You are viewing a plain text version of this content. The canonical link for it is here.

Posted to user@flink.apache.org by "Aggarwal, Ajay" <Aj...@netapp.com> on 2019/02/01 21:42:39 UTC

Reverse of KeyBy

I am new to Flink. I am trying to figure out if there is an operator that provides reverse functionality of KeyBy.  Using KeyBy you can split a stream into disjoint partitions. Is there a way to bring those partitions back into a single stream?



Let me explain using my use case below.



My Input stream contains messages with following information

{

    MyKey

    LargeMessageId

    LargeMessageFragment

    LargeMessageTimestamp // yes same timestamp repeated with each fragment



    (… there are other fields, but I am leaving them out as they are not important for this discussion)

}





My LargeMessage is fragmented at source into fragments. I have 2 main requirements

  1.  Reassemble these fragments back into LargeMessages
  2.  For each MyKey value, process the LargeMessages in the order based on time associated with them.





So I am thinking



InputStream

  .KeyBy (MyKey)

  .KeyBy (LargeMessageId)

  .flatMap(new MyReassemblyFunction())

  . ???



At this point I need to throw all assembled LargeMessages for a given MyKey back into a common partition, so I can try to process them in order.  This is where I am stuck. Any help from the experts will be much appreciated.



Ajay

Re: Reverse of KeyBy

Posted by "Aggarwal, Ajay" <Aj...@netapp.com>.

Thanks Fabian for the explanation.

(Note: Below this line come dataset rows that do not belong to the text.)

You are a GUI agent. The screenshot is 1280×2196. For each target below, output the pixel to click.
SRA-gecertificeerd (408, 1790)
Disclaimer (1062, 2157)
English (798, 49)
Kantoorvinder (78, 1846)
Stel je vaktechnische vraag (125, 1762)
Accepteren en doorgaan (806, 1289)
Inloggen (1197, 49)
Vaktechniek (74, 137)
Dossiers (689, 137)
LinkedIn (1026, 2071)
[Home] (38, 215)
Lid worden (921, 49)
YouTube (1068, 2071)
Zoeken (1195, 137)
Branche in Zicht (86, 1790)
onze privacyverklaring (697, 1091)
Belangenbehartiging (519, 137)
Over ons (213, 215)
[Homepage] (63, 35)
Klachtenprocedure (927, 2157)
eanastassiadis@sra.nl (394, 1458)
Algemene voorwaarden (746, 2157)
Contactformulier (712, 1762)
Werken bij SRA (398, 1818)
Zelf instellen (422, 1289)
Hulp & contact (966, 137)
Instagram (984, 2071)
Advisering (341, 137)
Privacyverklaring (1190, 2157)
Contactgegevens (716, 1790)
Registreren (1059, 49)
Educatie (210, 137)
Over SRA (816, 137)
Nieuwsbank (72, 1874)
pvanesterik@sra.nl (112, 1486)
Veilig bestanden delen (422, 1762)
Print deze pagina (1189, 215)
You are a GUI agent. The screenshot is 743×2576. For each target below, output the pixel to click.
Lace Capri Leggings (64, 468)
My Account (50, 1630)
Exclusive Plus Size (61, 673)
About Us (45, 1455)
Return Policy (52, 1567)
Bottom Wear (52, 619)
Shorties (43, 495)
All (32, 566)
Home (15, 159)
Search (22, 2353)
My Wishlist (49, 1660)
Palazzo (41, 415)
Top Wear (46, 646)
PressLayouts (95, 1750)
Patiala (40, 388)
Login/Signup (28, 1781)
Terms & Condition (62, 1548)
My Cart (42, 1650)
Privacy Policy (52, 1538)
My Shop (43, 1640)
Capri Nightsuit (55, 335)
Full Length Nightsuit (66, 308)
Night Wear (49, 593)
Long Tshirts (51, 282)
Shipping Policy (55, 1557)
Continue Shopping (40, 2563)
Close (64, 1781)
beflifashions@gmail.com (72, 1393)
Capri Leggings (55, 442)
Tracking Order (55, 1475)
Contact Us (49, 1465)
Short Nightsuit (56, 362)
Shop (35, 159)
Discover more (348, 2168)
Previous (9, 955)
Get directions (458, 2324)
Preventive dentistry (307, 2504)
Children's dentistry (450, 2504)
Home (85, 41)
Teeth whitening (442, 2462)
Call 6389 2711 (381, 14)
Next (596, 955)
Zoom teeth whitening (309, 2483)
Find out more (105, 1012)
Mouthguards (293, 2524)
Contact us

Let me do some more reading so what you said can sync-in little more.

From: Fabian Hueske <fh...@gmail.com>
Date: Monday, February 4, 2019 at 10:22 AM
To: "Aggarwal, Ajay" <Aj...@netapp.com>
Cc: Congxian Qiu <qc...@gmail.com>, "user@flink.apache.org" <us...@flink.apache.org>
Subject: Re: Reverse of KeyBy

Hi,

Subpartitions are just a logical concept. When you keyBy a stream, the next operator will be applied in a keyed context. After that, the data might still be partitioned, but the keyed context is gone.
Is this what you mean by automatic "joining of partitioned sub-streams"?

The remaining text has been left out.